The whorls are concave on the shoulder, where the suture is margined by two closely spaced, strong cords on a narrow, raised edge; these whorls appear corrugated as a result of the strong axial costae. While these costae remain faint on the excavated shoulder, they are raised into sharp tubercles at the angle before dying away gradually toward the base. The earliest spire-whorls are convex, whereas the later ones develop an angular keel near the midline. The body whorl further features a faintly nodular lower keel, which provides a more distinctly bi-angular outline than is seen in A. taitae.

The aperture is oval and oblique, featuring a narrow notch at the top due to the appressed shoulder and a distinct angle near the middle. The outer lip is thin and furnished with strong transverse lirae on the interior, while the inner lip is thin and narrowly limited. The columella displays a more pronounced twist to the left and back than is typical for Austrofusus, and the fasciole is marked by very narrow, only slightly raised marginal keels.

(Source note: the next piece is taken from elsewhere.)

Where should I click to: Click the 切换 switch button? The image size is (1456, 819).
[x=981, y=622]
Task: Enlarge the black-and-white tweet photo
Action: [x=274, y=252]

The spiral ornamentation consists of strong, sharply raised, and approximately equidistant lirae that surmount the costae and their nodular extensions. The interspaces generally contain one, and sometimes two, subsidiary threads—though even more may appear on the base. At the shoulder angle, two closely spaced lirae and a fairly strong intermediate secondary thread combine to form a distinct keel, while the lower keel of the body whorl is defined by a single strong spiral rib. The central basal area is occupied by three or four strong spiral cords with the usual intervening secondary threads, creating a surface that is inclined to be finely nodular. Below these, the spiral sculpture continues in a similar but less prominent fashion. Finally, oblique growth lines may produce a faint reticulation where they intersect with the spiral lirae.

==Distribution==
The marine species is endemic to New Zealand.